:: Extracted records ::
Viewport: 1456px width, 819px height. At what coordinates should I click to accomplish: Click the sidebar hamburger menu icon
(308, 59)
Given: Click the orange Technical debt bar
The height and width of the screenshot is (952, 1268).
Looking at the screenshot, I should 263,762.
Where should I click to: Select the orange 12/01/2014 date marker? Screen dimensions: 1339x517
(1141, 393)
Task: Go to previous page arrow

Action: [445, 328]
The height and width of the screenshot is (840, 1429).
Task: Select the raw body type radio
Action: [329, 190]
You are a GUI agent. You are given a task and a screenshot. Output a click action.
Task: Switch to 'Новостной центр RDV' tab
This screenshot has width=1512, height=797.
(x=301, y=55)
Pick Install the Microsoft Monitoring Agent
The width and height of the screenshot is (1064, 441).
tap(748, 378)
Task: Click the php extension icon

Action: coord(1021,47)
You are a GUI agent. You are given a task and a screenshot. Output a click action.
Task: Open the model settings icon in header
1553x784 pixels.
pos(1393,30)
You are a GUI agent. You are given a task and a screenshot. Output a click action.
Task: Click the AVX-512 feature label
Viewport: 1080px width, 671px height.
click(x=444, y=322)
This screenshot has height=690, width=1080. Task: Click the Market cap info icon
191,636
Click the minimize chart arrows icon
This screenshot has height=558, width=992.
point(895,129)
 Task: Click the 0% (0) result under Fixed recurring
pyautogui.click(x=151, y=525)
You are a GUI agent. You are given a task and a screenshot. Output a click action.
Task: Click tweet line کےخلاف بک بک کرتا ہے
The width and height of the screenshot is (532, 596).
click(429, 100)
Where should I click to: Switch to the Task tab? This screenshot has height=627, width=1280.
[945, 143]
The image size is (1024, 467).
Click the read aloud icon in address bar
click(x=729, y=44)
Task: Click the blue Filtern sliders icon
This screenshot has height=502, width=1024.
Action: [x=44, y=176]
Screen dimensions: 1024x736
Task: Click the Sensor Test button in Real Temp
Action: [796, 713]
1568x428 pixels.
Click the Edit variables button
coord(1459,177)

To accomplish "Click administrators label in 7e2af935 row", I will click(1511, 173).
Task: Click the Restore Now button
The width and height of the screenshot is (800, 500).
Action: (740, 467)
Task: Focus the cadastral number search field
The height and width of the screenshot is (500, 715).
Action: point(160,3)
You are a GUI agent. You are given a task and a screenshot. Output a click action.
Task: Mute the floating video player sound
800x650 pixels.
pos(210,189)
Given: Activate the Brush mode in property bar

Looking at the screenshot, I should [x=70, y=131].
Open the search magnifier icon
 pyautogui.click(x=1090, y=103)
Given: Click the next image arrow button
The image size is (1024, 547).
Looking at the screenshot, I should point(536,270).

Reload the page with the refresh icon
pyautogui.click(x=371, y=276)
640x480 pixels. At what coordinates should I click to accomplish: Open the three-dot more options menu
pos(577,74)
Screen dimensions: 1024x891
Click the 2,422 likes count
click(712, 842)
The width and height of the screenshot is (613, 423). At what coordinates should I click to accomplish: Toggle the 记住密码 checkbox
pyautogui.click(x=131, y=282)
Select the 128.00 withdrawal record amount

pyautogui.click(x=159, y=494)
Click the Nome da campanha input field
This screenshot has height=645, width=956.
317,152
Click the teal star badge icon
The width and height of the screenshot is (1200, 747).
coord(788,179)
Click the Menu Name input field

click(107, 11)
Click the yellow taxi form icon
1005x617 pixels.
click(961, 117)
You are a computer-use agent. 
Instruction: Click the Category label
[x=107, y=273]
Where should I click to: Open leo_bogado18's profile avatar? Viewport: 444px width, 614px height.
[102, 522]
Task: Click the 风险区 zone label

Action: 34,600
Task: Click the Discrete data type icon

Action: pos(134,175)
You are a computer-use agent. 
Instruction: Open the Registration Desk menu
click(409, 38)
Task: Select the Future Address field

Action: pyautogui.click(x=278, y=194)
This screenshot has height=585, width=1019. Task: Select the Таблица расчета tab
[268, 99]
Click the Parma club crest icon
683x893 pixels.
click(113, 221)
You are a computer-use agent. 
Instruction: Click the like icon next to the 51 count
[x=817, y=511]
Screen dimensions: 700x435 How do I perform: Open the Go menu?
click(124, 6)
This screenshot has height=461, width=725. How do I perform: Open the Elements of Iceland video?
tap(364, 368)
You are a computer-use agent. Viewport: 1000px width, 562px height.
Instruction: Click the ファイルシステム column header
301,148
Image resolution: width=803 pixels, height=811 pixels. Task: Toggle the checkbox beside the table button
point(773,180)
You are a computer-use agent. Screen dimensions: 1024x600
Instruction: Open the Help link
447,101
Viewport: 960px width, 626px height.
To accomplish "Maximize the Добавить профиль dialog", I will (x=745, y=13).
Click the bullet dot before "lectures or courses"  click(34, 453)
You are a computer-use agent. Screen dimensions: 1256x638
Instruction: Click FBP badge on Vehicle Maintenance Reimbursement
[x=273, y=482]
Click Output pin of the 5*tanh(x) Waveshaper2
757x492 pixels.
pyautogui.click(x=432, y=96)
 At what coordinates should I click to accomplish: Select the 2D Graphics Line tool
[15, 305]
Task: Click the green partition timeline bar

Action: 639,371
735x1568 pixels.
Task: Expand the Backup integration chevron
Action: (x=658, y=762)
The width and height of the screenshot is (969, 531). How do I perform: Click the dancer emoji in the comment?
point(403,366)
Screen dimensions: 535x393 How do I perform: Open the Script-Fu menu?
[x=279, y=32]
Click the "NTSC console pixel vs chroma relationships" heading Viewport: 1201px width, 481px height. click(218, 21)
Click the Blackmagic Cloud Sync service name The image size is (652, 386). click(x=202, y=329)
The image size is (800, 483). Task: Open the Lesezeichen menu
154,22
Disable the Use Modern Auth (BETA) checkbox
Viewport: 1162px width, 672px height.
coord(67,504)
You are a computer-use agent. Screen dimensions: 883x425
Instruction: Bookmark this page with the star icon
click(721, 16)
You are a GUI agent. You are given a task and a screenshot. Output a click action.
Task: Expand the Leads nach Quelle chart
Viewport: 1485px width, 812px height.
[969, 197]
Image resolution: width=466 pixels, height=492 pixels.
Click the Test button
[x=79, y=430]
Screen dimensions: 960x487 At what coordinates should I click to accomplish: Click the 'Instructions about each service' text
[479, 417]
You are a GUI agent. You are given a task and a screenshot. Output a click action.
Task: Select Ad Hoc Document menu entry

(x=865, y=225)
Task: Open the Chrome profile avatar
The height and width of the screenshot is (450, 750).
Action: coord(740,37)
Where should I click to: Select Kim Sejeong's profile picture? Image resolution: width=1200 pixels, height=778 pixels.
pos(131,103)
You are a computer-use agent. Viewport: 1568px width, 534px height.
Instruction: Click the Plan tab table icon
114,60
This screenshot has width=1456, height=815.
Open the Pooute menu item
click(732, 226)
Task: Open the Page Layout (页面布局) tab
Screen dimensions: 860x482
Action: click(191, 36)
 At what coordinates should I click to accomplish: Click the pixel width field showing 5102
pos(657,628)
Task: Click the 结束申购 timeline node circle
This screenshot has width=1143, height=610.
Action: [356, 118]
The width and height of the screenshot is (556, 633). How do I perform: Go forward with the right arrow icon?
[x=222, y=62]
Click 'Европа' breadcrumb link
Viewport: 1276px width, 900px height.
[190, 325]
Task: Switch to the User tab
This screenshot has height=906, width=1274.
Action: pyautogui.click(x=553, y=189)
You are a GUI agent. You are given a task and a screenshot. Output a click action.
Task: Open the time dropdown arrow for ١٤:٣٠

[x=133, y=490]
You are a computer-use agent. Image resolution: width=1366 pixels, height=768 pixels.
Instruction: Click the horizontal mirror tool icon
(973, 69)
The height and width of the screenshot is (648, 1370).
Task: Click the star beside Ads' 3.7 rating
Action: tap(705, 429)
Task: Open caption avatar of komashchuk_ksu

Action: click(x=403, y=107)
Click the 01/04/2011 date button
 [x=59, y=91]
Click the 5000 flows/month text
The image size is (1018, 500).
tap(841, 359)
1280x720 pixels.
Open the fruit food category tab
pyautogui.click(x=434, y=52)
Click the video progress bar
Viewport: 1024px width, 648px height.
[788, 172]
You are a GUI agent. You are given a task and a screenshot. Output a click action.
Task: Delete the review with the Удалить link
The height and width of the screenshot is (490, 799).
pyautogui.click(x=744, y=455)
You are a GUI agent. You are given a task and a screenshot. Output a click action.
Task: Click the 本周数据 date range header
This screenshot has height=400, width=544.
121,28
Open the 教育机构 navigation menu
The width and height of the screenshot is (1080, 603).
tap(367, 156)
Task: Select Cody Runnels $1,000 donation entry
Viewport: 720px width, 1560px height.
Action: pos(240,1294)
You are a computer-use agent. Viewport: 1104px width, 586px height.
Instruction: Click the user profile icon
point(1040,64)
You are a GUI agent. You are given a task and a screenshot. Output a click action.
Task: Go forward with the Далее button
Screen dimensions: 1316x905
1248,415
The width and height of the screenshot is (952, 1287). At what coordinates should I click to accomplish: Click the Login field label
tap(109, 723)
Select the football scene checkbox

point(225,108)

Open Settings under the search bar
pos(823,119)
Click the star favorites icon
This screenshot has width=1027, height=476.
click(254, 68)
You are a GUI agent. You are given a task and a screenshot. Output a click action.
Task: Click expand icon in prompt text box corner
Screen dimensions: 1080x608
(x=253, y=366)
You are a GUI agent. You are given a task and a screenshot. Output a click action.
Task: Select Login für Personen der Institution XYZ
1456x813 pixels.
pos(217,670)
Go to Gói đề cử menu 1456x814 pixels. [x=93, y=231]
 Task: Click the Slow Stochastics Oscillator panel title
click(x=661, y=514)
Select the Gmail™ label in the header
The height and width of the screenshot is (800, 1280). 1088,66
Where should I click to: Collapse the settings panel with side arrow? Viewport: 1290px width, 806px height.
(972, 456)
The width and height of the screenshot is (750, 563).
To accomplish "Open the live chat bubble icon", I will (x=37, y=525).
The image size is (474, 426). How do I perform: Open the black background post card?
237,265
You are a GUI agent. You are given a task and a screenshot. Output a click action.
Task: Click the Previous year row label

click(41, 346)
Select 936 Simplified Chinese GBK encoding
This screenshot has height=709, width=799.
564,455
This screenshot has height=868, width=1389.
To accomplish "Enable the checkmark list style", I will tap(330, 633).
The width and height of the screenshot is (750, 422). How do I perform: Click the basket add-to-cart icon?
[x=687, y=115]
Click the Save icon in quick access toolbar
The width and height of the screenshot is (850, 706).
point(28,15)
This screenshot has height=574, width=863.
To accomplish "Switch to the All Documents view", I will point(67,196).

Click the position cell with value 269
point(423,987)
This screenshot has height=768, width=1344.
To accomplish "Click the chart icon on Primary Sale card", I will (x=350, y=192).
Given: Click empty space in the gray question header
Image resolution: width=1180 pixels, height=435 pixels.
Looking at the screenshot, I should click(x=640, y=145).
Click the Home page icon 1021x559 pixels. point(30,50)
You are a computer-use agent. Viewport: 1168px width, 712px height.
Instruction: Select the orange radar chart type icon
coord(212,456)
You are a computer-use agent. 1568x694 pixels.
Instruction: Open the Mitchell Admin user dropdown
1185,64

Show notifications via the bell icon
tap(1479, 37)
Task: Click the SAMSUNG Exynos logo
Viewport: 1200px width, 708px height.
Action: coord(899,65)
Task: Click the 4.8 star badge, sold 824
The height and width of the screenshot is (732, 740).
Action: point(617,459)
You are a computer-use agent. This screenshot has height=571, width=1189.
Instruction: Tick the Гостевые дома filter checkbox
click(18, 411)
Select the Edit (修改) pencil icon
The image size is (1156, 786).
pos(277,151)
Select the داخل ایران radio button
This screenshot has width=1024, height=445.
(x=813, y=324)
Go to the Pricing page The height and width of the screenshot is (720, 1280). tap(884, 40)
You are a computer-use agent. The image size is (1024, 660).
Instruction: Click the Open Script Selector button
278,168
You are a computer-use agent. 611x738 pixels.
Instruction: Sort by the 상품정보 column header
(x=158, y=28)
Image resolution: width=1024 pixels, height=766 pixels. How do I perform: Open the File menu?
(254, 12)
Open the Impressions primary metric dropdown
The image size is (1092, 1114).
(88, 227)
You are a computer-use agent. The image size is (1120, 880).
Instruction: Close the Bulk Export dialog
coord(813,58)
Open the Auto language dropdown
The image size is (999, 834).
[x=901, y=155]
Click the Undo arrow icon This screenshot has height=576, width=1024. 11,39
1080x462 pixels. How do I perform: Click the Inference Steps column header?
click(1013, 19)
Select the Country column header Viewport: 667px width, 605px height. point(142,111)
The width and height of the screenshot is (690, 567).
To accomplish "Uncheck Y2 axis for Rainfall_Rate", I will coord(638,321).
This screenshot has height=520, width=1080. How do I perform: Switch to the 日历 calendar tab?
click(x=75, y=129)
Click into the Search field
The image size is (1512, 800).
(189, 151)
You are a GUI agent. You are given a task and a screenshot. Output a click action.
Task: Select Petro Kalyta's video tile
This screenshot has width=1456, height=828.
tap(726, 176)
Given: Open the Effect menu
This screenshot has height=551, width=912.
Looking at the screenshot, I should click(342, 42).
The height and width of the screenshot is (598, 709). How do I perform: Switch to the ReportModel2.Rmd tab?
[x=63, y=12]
:::
### Try it
Find the string "will" in the material above. Then copy each line that has it.

### Your solution
To accomplish "Click administrators label in 7e2af935 row", I will click(1511, 173).
To accomplish "Maximize the Добавить профиль dialog", I will (x=745, y=13).
To accomplish "Open the live chat bubble icon", I will (x=37, y=525).
To accomplish "Enable the checkmark list style", I will tap(330, 633).
To accomplish "Switch to the All Documents view", I will point(67,196).
To accomplish "Click the chart icon on Primary Sale card", I will (x=350, y=192).
To accomplish "Uncheck Y2 axis for Rainfall_Rate", I will coord(638,321).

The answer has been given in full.